I need to calculate nCr mod p efficiently. Right now, I have written this piece of code, but it exceeds the time limit. Please suggest a more optimal solution.

For my case, p = 10^9 + 7 and 1 ≤ n ≤ 100000000

I have to also make sure that there is no overflow as nCr mod p is guaranteed to fit in 32 bit integer, however n! may exceed the limit.

def nCr(n,k):
    r = min(n-k,k)
    k = max(n-k,k)
    res = 1
    mod = 10**9 + 7

    for i in range(k+1,n+1):
        res = res * i
        if res > mod:
            res = res % mod

    res = res % mod
    for i in range(1,r+1):
        res = res/i
    return res

PS : Also I think my code may not be completely correct. However, it seems to work for small n correctly. If its wrong, please point it out !

Answer 1

From http://apps.topcoder.com/wiki/display/tc/SRM+467 :

long modPow(long a, long x, long p) {
    //calculates a^x mod p in logarithmic time.
    long res = 1;
    while(x > 0) {
        if( x % 2 != 0) {
            res = (res * a) % p;
        }
        a = (a * a) % p;
        x /= 2;
    }
    return res;
}

long modInverse(long a, long p) {
    //calculates the modular multiplicative of a mod m.
    //(assuming p is prime).
    return modPow(a, p-2, p);
}
long modBinomial(long n, long k, long p) {
// calculates C(n,k) mod p (assuming p is prime).

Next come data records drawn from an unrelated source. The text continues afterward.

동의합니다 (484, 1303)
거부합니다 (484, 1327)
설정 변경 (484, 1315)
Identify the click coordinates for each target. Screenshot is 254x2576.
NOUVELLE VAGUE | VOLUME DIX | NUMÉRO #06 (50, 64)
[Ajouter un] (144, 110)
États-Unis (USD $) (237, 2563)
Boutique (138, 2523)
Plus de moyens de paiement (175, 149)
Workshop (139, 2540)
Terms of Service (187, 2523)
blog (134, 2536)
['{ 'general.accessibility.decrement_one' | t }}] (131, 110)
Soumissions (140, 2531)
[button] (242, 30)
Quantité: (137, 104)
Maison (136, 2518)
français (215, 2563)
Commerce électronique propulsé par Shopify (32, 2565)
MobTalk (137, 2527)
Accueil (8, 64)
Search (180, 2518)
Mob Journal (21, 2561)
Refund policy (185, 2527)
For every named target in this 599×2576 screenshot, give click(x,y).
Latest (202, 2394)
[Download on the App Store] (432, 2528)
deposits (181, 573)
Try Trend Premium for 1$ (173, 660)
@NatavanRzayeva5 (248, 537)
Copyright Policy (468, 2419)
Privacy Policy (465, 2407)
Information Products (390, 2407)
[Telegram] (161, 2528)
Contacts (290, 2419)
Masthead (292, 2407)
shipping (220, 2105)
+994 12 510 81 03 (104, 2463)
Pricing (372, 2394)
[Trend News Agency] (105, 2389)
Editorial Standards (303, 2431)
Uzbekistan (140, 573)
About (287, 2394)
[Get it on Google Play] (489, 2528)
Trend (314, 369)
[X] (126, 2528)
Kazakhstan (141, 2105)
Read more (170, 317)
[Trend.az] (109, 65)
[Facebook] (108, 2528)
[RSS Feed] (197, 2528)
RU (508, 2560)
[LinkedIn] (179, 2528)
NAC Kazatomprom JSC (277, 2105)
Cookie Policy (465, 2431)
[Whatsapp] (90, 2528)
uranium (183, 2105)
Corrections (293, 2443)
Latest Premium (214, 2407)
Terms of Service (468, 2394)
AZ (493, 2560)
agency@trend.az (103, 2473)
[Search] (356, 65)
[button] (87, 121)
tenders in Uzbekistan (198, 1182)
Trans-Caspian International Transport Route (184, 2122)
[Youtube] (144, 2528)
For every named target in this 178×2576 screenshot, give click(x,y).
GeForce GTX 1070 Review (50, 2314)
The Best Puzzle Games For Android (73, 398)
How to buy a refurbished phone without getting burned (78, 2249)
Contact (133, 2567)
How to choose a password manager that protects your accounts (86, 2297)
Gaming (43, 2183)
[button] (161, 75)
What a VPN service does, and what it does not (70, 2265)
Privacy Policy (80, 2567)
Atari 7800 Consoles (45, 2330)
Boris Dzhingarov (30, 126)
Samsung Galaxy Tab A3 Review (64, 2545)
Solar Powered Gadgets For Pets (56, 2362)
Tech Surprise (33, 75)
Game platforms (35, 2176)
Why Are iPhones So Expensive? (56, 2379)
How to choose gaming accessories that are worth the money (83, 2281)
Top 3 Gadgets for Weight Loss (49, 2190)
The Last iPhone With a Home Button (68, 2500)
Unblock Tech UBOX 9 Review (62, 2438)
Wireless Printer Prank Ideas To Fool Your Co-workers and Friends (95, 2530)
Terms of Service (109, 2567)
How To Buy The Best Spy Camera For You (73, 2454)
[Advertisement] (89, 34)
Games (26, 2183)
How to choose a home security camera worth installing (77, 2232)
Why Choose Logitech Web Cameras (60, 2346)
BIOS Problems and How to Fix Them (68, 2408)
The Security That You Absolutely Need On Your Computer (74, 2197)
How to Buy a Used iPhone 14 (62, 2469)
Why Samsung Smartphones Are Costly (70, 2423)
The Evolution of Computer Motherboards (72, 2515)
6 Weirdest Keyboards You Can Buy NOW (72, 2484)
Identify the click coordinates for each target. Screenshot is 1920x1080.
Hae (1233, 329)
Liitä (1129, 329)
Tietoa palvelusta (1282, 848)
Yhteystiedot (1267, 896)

    long numerator = 1; // n * (n-1) * ... * (n-k+1)
    for (int i=0; i<k; i++) {
        numerator = (numerator * (n-i) ) % p;
    }

    long denominator = 1; // k!
    for (int i=1; i<=k; i++) {
        denominator = (denominator * i) % p;
    }

    // numerator / denominator mod p.
    return ( numerator* modInverse(denominator,p) ) % p;
}

Notice that we use modpow(a, p-2, p) to compute the mod inverse. This is in accordance to Fermat's Little Theorem which states that (a^(p-1) is congruent to 1 modulo p) where p is prime. It thus implies that (a^(p-2) is congruent to a^(-1) modulo p).

C++ to Python conversion should be easy :)

Answer 2

About the last question: I think that the mistake in your code is to compute the product, reduce it modulo k, and then divide the result by r!. This is not the same as dividing before reducing modulo k. For example, 3*4 / 2 (mod 10) != 3*4 (mod 10) / 2.